Según explicó, la orden judicial no contenía direcciones exactas y derivó en intervenciones en múltiples viviendas del sector. En su caso particular, aseguró que su propiedad —una casa en construcción— ni siquiera figuraba en la orden.
“Han irrumpido en la casa de todos los vecinos. Rompieron puertas, ventanas y en mi caso tiraron una pared recién levantada”, relató.
El vecino describió el operativo como desmedido, señalando que además de los daños estructurales, se registraron roturas de objetos personales, apertura de colchones y destrucción de elementos como routers y antenas.
Operativo nocturno y sin resultados
El procedimiento se realizó de noche, una circunstancia que, según se mencionó en la entrevista, solo está permitida en casos excepcionales. Pese a la magnitud del operativo, no se encontraron ni el sospechoso ni elementos vinculados a la causa en esa cuadra.
“No encontraron nada y nos dijeron que fue un error, pero nadie se hace cargo de los daños”, sostuvo Mastolorenzo.

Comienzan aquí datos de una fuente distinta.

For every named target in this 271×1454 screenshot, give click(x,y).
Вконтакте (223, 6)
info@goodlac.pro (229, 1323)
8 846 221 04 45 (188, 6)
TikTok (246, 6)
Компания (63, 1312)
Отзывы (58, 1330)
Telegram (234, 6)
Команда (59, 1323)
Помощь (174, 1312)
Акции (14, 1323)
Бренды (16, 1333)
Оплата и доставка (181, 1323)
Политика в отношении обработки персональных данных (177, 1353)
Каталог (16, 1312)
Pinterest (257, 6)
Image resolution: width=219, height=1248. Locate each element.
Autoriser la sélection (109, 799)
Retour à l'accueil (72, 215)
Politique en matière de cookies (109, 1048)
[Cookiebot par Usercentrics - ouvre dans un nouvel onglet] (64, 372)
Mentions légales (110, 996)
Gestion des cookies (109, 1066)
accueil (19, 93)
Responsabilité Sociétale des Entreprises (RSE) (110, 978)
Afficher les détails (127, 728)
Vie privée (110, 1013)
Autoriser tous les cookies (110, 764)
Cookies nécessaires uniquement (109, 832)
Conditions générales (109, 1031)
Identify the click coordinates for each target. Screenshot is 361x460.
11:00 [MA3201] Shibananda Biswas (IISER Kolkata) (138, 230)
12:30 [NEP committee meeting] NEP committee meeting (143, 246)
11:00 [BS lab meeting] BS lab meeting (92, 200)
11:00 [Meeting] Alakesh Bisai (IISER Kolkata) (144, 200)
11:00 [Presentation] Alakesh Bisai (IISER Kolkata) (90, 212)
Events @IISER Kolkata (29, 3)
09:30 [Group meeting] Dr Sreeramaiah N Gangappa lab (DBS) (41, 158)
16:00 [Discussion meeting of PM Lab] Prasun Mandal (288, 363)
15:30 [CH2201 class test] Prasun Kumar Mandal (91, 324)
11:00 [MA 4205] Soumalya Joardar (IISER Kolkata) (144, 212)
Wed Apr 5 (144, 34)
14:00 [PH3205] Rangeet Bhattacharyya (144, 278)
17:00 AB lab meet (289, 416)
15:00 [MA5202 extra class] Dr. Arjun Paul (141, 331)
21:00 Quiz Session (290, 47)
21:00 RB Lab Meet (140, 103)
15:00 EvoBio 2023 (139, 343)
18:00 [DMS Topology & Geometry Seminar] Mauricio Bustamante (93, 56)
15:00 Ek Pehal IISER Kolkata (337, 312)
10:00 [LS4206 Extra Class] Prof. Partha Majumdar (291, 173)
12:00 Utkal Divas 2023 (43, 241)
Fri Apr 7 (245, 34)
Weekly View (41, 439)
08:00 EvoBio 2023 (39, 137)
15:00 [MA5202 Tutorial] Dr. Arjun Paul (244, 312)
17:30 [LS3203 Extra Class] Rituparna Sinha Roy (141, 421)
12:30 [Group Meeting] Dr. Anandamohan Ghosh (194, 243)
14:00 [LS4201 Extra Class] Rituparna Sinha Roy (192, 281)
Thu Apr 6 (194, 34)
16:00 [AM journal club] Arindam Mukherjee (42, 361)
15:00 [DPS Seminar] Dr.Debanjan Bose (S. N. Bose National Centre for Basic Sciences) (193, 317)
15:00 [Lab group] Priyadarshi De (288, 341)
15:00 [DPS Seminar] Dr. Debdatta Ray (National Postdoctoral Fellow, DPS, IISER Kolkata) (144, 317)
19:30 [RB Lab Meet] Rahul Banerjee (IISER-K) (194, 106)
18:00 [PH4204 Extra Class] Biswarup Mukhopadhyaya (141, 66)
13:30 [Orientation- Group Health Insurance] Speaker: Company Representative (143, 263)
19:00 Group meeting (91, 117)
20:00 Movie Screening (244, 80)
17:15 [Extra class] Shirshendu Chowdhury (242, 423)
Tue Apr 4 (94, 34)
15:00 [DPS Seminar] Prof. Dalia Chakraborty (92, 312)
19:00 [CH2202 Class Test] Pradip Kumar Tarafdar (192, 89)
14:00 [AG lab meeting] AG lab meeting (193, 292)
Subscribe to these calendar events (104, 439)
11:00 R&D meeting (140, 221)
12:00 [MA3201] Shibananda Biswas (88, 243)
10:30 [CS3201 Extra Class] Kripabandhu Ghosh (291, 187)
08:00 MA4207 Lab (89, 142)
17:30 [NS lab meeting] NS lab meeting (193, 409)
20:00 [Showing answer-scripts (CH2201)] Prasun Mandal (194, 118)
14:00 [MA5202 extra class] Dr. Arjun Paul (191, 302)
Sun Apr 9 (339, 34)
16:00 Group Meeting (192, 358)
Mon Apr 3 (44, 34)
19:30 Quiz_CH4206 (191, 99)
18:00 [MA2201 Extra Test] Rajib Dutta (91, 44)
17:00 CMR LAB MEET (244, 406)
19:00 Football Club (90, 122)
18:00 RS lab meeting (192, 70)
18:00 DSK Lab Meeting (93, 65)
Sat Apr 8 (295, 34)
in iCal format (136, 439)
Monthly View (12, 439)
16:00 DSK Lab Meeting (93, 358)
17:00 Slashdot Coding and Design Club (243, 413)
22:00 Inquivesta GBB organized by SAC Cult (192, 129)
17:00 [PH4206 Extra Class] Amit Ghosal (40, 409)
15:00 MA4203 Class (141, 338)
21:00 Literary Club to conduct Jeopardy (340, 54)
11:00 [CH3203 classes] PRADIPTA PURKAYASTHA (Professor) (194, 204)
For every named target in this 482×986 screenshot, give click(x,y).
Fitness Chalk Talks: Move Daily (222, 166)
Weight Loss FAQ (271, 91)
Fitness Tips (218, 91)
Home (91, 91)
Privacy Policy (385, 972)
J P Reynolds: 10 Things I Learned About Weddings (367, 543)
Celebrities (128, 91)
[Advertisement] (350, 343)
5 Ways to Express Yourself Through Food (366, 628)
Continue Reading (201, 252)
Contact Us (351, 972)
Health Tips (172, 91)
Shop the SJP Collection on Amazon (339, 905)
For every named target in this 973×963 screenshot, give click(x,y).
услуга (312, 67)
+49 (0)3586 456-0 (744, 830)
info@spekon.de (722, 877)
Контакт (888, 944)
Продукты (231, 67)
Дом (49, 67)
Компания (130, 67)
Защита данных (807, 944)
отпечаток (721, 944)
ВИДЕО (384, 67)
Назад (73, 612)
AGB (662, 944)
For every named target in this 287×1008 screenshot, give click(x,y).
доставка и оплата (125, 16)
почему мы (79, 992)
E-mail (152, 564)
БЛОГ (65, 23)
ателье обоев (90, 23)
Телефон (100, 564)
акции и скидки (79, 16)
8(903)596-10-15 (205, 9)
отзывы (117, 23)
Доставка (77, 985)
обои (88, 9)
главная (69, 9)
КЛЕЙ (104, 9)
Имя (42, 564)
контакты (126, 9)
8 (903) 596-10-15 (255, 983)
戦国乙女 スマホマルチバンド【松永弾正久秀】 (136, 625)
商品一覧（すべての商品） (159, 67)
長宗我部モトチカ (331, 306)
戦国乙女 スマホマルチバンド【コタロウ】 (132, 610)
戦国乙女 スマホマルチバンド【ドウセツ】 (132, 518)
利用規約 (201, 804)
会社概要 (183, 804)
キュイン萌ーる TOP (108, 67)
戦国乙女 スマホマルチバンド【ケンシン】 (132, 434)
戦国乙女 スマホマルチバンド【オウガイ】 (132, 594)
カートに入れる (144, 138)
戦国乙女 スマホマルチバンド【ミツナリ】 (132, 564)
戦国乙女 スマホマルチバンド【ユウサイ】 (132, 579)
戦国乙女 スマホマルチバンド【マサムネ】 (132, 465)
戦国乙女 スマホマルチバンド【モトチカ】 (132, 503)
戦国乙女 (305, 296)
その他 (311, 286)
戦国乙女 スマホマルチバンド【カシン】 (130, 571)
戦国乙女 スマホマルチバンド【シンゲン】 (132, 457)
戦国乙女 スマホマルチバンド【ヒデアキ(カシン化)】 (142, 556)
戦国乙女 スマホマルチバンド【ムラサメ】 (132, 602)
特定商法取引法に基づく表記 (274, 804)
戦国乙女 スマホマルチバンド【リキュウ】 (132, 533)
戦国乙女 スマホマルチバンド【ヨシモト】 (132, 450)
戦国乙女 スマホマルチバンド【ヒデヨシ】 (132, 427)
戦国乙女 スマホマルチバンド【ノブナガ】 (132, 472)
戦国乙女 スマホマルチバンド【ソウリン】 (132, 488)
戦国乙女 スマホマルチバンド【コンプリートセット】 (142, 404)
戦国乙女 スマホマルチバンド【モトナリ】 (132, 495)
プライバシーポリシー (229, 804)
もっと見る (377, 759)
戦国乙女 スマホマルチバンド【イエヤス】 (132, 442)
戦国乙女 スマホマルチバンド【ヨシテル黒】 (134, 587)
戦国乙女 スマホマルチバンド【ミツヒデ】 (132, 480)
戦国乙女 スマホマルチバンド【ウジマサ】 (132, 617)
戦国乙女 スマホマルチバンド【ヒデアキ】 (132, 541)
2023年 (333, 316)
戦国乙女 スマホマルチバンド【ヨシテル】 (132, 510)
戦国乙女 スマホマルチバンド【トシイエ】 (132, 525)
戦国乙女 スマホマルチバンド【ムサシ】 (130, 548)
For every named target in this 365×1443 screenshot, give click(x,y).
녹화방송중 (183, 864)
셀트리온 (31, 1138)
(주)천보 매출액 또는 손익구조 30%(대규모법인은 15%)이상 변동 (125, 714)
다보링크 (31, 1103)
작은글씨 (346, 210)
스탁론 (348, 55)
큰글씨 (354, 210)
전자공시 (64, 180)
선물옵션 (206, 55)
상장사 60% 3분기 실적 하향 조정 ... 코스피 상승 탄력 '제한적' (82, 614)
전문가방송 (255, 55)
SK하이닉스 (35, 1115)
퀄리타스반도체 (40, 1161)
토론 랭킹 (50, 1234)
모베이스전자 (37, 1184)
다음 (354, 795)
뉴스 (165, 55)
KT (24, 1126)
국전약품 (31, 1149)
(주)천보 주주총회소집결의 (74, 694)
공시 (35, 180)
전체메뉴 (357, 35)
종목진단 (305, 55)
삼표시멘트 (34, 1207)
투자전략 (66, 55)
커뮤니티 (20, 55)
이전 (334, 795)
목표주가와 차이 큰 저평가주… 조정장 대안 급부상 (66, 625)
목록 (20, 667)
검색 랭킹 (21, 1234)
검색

También indicó que algunos vecinos denunciaron la sustracción de mercadería y pertenencias, además de la muerte de un perro tras haber sido golpeado durante el procedimiento.
Reclamo judicial y pedido de respuestas
Tras lo ocurrido, el damnificado radicó una denuncia en la fiscalía y anticipó que iniciará acciones legales para determinar responsabilidades.
“Alguien tiene que responder por lo que hicieron”, afirmó.
En ese sentido, señaló que otros vecinos también evalúan avanzar judicialmente de manera conjunta, aunque por el momento solo una persona más formalizó la denuncia.
Solidaridad vecinal y reconstrucción
Mientras tanto, la comunidad comenzó a colaborar con la reconstrucción de los daños. Según contó, algunos vecinos aportaron materiales y ayuda para reparar puertas y levantar nuevamente las paredes afectadas.
El caso generó preocupación en el barrio no solo por los destrozos, sino también por la falta de explicaciones oficiales y la ausencia de respuestas concretas ante lo ocurrido.